The problem is that anyone can look at the source and see that the location of the php file its sending the GET data to, therefore you could just point your browser there and append data to the URL. I do checks on the data to make sure its the right data type, but i dont want users to be able to go to the url at all.

I thought maybe put all the ajax files behind the main document root which would work but jquery can't link to absolute paths like

$.getJSON("var/www/ajax/doSomething.php",{sid:""+sid+""}

(main document root is var/www/html/)

if they made a $.postJSON that would work better, but it doesn't exist, any ideas?

like image 476
Brian Avatar asked Nov 16 '10 11:11

Brian


People also ask

Which is better jQuery or AJAX?

jQuery uses ajax for many of its functions, but it nothing else than a library that provides easier functionality. With jQuery you dont have to think about creating xml objects ect ect, everything is done for you, but with straight up javascript ajax you need to program every single step of the ajax call.

Can AJAX be hacked?

In essence, this is what burglars can do when they have access to your account. The Ajax account is a key to the security of your home and office. To prevent it from being hacked, we strongly recommend to activate two-factor authentication and control account sessions of other devices.

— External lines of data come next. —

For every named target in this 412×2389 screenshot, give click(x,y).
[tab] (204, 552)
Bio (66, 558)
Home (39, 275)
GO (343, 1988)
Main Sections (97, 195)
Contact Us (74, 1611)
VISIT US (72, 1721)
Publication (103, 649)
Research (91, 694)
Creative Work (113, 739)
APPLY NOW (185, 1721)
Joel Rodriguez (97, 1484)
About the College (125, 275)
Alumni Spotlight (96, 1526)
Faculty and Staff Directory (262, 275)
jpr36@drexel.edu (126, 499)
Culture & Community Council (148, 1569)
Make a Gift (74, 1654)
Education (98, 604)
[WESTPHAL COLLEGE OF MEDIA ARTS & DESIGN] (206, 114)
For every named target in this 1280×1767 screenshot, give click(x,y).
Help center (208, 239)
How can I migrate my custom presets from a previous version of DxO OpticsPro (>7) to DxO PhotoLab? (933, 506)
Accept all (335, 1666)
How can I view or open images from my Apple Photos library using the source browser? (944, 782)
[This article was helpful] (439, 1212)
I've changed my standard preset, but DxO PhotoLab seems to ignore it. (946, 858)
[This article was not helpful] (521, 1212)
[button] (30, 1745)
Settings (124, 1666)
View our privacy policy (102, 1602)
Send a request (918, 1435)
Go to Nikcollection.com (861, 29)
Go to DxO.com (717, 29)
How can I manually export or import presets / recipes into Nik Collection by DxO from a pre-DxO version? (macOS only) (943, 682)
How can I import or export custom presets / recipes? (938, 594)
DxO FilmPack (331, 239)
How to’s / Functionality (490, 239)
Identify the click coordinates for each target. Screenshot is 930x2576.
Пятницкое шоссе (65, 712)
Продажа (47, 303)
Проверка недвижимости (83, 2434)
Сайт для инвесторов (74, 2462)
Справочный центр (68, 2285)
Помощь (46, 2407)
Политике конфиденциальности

Are AJAX requests encrypted?

Since AJAX calls are encrypted with a session key, AJAX queries cannot be sent directly to the server. If an attempt is made to send queries directly, the response given by the page will be "Forbidden," as the page expects to receive encrypted text in the AJAX call.


1 Answers

What you need to do is hit a few specific types of attacks. Even for very high-profile sites this is typically enough. And for a site that isn't one of the biggest sites around, these things should be more than enough to stop the script-kiddies.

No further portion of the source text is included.